The required result is each line of the entries below containing the string "will".

[Stored data]

*** Block opens ***

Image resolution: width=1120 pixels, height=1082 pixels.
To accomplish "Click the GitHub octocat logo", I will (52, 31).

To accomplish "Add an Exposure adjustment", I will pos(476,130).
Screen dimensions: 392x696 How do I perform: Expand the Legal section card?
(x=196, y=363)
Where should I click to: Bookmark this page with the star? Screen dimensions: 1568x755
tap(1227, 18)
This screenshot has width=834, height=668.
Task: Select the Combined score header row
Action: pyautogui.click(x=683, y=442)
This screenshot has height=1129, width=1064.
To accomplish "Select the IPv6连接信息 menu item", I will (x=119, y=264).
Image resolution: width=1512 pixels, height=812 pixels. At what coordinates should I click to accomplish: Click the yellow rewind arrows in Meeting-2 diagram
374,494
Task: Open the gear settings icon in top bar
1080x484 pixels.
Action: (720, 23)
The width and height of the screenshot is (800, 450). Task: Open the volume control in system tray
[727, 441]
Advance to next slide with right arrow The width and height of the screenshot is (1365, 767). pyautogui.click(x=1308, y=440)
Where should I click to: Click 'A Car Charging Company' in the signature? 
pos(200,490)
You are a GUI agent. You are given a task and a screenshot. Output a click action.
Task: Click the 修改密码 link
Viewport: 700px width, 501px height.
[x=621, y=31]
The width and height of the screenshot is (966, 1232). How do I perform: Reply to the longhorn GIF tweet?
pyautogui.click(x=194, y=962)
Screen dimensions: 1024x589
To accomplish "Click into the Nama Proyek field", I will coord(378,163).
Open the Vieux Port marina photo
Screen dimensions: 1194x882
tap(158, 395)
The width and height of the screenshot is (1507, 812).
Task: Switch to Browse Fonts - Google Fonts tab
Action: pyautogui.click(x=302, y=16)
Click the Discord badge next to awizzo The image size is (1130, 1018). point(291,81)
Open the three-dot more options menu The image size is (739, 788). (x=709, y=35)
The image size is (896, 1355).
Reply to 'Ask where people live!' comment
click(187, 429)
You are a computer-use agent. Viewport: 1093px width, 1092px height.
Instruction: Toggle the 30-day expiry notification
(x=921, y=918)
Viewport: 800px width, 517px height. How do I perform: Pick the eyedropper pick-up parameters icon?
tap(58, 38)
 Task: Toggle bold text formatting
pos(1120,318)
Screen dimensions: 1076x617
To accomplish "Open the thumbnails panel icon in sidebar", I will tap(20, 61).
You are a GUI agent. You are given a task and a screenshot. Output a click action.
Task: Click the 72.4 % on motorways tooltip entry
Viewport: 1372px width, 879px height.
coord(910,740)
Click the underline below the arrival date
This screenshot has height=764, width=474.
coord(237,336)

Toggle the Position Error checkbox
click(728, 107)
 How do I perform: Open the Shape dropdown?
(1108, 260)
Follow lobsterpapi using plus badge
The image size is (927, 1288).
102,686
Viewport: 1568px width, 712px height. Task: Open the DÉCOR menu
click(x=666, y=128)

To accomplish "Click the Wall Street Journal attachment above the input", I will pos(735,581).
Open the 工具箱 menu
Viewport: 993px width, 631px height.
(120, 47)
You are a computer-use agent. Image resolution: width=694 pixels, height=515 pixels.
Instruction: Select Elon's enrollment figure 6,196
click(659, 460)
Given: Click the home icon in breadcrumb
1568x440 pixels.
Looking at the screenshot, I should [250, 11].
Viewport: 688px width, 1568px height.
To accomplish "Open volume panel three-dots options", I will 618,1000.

*** Block closes ***

**TASK RESPONSE:**
To accomplish "Click the GitHub octocat logo", I will (52, 31).
To accomplish "Add an Exposure adjustment", I will pos(476,130).
To accomplish "Select the IPv6连接信息 menu item", I will (x=119, y=264).
To accomplish "Click into the Nama Proyek field", I will coord(378,163).
To accomplish "Open the thumbnails panel icon in sidebar", I will tap(20, 61).
To accomplish "Click the Wall Street Journal attachment above the input", I will pos(735,581).
To accomplish "Open volume panel three-dots options", I will 618,1000.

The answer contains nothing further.